UNTERSUCHTER TEXT |
# # # # #

Tischtennis begeisterter Weltbürger Laszlo Pal ist, 85-jährig, gestorben
Laszlo Pal (1936 – 2021) kam 1956 als Ungarn-Flüchtling in die Schweiz. Er war ein Tischtennisförderer, der in den 1960er und 70er Jahren wesentlich zum Aufstieg der Berner TT-Szene an die nationale Spitze beitrug. Von 1965 – 71 und 1971-73 amtete er als Nationalcoach. In seinem nicht nur aus sportlicher Sicht bewegten Leben widerspiegeln sich politische Grossereignisse wie der 2. Weltkrieg und die Intervention der Sowjets von 1956 in Ungarn. Beruflich führte Pal ein Nomadenleben im Auftrag von im Ausland tätigen CH-Firmen.
Text: Anton Lehmann / Foto: RV
Kriegskind
Laszlo Pals Kindheit in Budapest/Ungarn war durch den 2.Weltkrieg geprägt. Ungarn, das auf der Seite von Nazideutschland kämpfte, wurde gegen Kriegsende eingekesselt und zerrieben. Budapest erlebte ab 1944 schwere Bombenangriffe durch anglo-amerikanische Verbände, an die sich Kriegskind Pal noch erinnern konnte. Nach dramatischem Kampf um Budapest wurden die deutsch-ungarischen Truppen anfangs 1945 von der sowjetischen Roten Armee besiegt.
Auf der Flucht
In Budapest im Oktober 1956, Pal war gerade zwanzig Jahre alt, entwickelten sich studentische Demonstrationen für mehr Freiheitsrechte zu einer Massenbewegung, was zur Absetzung der kommunistischen Regierung führte. Anfangs November intervenierten die Sowjets mit brutaler Waffengewalt, fuhren mit Panzern auf und sorgten dafür, dass eine ihnen genehme Regierung ans Ruder kam. Gleichzeitig wurden die aufständischen Kräfte physisch eliminiert oder verhaftet. In der Folge kam es im November zu einem grossen Exodus aus Ungarn. Pal floh mit seiner Freundin und späteren Ehefrau Erzsi und deren Bruder Sanyi, der aktiv am Widerstand beteiligt war, ins österreichische Burgenland. Dort trafen sie auf eine Delegation des Schweiz. Roten Kreuzes (SRK) mit dessen Hilfe sie in die Schweiz einreisen konnten und unbürokratisch als Flüchtlinge anerkannt wurden.

# # # # #

AUFGABEN |
a. Mit wem floh Laszlo Pal laut dem Nachruf im November 1956 ins österreichische Burgenland?
b. Erkläre mit den Angaben aus dem Nachruf auf Laszlo Pal, wie er und seine Begleiter in die Schweiz gelangten.
c. Führe den Nachruf auf Laszlo Pal nach seinem letzten Satz fort.
Das anschließende Material ist eigenständig und gehört nicht zum Nachruf.

# # # # #

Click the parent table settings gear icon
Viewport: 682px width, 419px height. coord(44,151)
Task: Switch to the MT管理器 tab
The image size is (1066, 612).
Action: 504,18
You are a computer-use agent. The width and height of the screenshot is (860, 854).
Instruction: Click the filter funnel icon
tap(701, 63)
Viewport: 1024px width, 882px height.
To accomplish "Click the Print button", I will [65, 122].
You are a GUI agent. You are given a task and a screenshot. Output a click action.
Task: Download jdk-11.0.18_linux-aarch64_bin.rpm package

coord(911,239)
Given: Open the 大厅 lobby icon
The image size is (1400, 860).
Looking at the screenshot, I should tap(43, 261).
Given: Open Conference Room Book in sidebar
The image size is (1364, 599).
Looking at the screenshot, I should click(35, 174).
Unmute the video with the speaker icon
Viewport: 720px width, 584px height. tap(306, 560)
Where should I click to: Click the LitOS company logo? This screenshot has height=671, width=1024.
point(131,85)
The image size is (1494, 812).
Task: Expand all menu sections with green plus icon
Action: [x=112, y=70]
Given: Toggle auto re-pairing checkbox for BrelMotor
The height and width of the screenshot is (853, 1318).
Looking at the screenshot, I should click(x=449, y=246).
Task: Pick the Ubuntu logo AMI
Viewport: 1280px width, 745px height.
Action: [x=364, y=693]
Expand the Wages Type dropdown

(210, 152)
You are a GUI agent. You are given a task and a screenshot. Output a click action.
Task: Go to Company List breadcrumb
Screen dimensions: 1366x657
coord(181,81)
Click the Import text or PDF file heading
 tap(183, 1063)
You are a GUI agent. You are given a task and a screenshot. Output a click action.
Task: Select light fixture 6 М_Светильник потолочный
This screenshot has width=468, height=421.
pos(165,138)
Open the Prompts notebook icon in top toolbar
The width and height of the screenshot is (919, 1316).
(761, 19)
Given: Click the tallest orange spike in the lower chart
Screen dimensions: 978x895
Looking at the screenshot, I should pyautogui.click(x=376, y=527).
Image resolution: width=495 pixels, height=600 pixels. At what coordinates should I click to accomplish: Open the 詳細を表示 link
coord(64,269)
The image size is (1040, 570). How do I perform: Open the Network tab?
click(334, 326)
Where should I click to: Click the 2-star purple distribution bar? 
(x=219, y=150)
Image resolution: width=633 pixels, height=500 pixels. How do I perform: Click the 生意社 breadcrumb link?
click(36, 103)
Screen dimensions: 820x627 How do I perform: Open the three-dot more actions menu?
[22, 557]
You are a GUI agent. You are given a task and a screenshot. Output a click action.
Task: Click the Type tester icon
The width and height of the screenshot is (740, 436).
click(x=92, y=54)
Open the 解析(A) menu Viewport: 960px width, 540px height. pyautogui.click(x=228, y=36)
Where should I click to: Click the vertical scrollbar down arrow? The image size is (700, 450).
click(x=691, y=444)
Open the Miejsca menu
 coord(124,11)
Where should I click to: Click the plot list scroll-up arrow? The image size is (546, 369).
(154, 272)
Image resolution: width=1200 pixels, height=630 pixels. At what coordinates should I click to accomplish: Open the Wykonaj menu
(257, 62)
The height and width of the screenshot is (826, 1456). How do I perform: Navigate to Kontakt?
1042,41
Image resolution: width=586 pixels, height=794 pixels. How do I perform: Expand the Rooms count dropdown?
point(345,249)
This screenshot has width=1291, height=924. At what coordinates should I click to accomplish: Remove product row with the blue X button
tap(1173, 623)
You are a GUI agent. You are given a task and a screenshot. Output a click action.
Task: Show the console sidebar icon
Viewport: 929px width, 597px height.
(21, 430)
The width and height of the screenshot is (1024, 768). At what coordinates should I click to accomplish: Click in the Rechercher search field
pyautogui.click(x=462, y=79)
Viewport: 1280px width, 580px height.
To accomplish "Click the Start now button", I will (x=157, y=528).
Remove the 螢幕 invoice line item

# # # # #

ERWARTETE ANTWORTEN |
a. Mit seiner Freundin und späteren Ehefrau Erzsi und deren Bruder Sanyi.

b. Im Burgenland trafen sie auf eine Delegation des Schweizerischen Roten Kreuzes. Mit deren Hilfe konnten sie in die Schweiz einreisen und wurden dort unbürokratisch als Flüchtlinge anerkannt.

c.
Integration in der Schweiz
Als Flüchtlinge, die sich gegen das kommunistische Regime gestellt hatten, waren Menschen aus Ungarn in der Schweiz politisch sehr willkommen. Zwischen den Grossmächten fand damals ein ideologischer Konkurrenzkampf statt, es herrschte Kalter Krieg. Die Schweiz stand nicht ganz neutralitätskonform auf der Seite der freien (antikommunistischen) Welt. Dass Pal als damaliger Leichtathlet und seine Partnerin als Basketballspielerin anerkannte Sportler waren, erleichterte die berufliche und soziale Integration in der Schweiz beträchtlich.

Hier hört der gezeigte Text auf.